### INSTRUCTIONS TO FOLLOW
Continue the guest essay on Mandelstam's idea of quotation from its final sentence.

### TEXT
A guest post by Jamie McKendrick, whose Selected Essays, The Foreign Connection: Writings on Poetry, Art and Translation, appeared with us in September 2020. This is a new piece, not drawn from the book, but stands as a sort of postscript to it.
‘A quotation is not an excerpt. A quotation is a cicada. It is part of its nature never to quiet down’. (This and all subsequent quotations from Mandelstam are in Clarence Brown’s translations.) In his Conversation about Dante Osip Mandelstam makes this observation about Dante’s use of earlier writers in the Commedia. The Russian poet goes on to distinguish this ‘keyboard of allusions’ from mere erudition. It is a vital, even violent principle of the art: ‘one detail after another is torn away from its object, leaves it, flutters out, is hacked away from the system, and goes off into its own functional state or dimension...’ A notion akin to this acted for me as an organizing principle in gathering together the writings on poetry, art and translation in The Foreign Connection.

### DATA SEGMENT
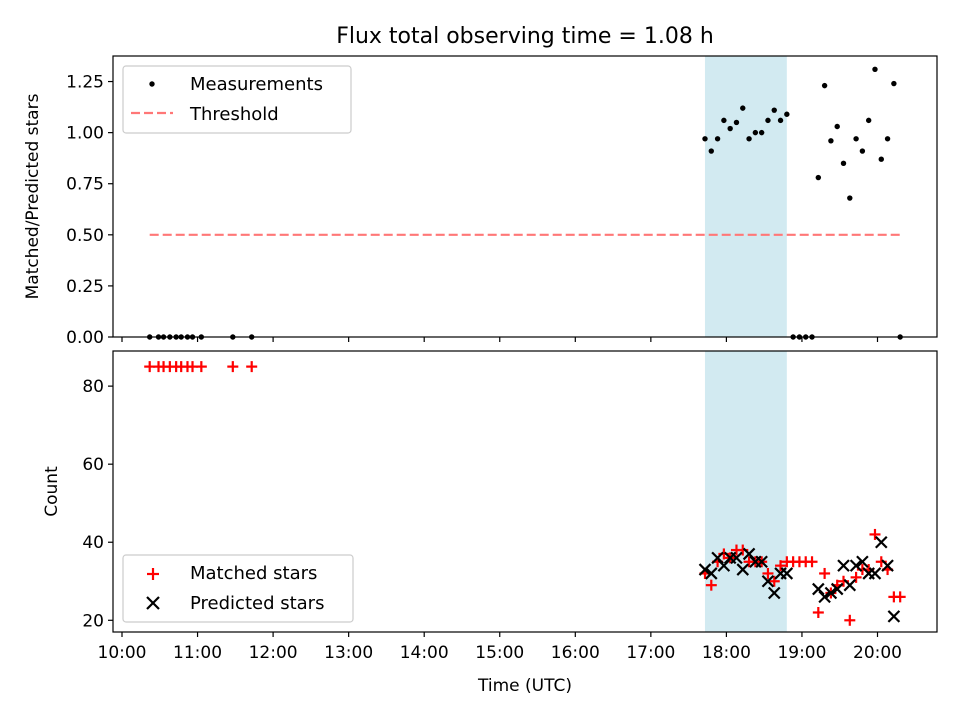  I want to click on top-y-tick-label: 1.25, so click(85, 83).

### SOLVED EXERCISE
I’ve had Clarence Brown’s Mandelstam to hand for some forty years but only reread the chapter ‘Phaedra’ after finishing my book. There, Brown writes about two of Mandelstam’s poems inspired by Racine’s Phèdre, and cites the Russian critic Zhirminsky’s use of Schlegel’s phrase ‘die Poesie der Poesie’, which I take to mean poetry that is made from poetry. At first it sounds like the most rarefied venture, like cakes fashioned out of cakes, at least something redundant and unnutricious. On reflection, it begins to describe an essential element of the art, and one that in my own book I was trying to trace through various routes, through translation, through the traffic between poetry and the visual arts, and through the transmission of images between different cultures and eras. Though I refer in passing to Brown’s book, I’d forgotten this meditation on how Mandelstam in the traumatic 1920s had used and transformed the C17th French playright, especially the line
Que ces vaines ornements, que ces voiles me pèsent —
It would have suited my purposes, even if I’d have had little to add to his incisive argument (except its consonance with the Dante essay). By way of Mandelstam’s Ossian poem – “another skald will write the song he’s come by / and sing it then as if it were his own” – Brown examines the way Racine’s play animates two of Mandelstam’s poems: No. 81 (the last poem of Stone) and No. 82 (the first poem of his second book Tristia). In the first of these, which begins ‘I shall not, in an old many-tiered theatre,/ see the famous Phèdre’, Mandelstam transmutes that line into ‘How repellent are these veils to me...’ but also disperses the image through a series of further mutations: ‘A curtain waving in deep folds’; ‘Classical shawls fall from shoulders’; ‘Disentegrating posters rustle once again’...all cut from the same cloth. The second poem makes the line resonate with more austerity in its opening lines:
— How heavy to me amid my shame is the splendor
of these veils and this attire!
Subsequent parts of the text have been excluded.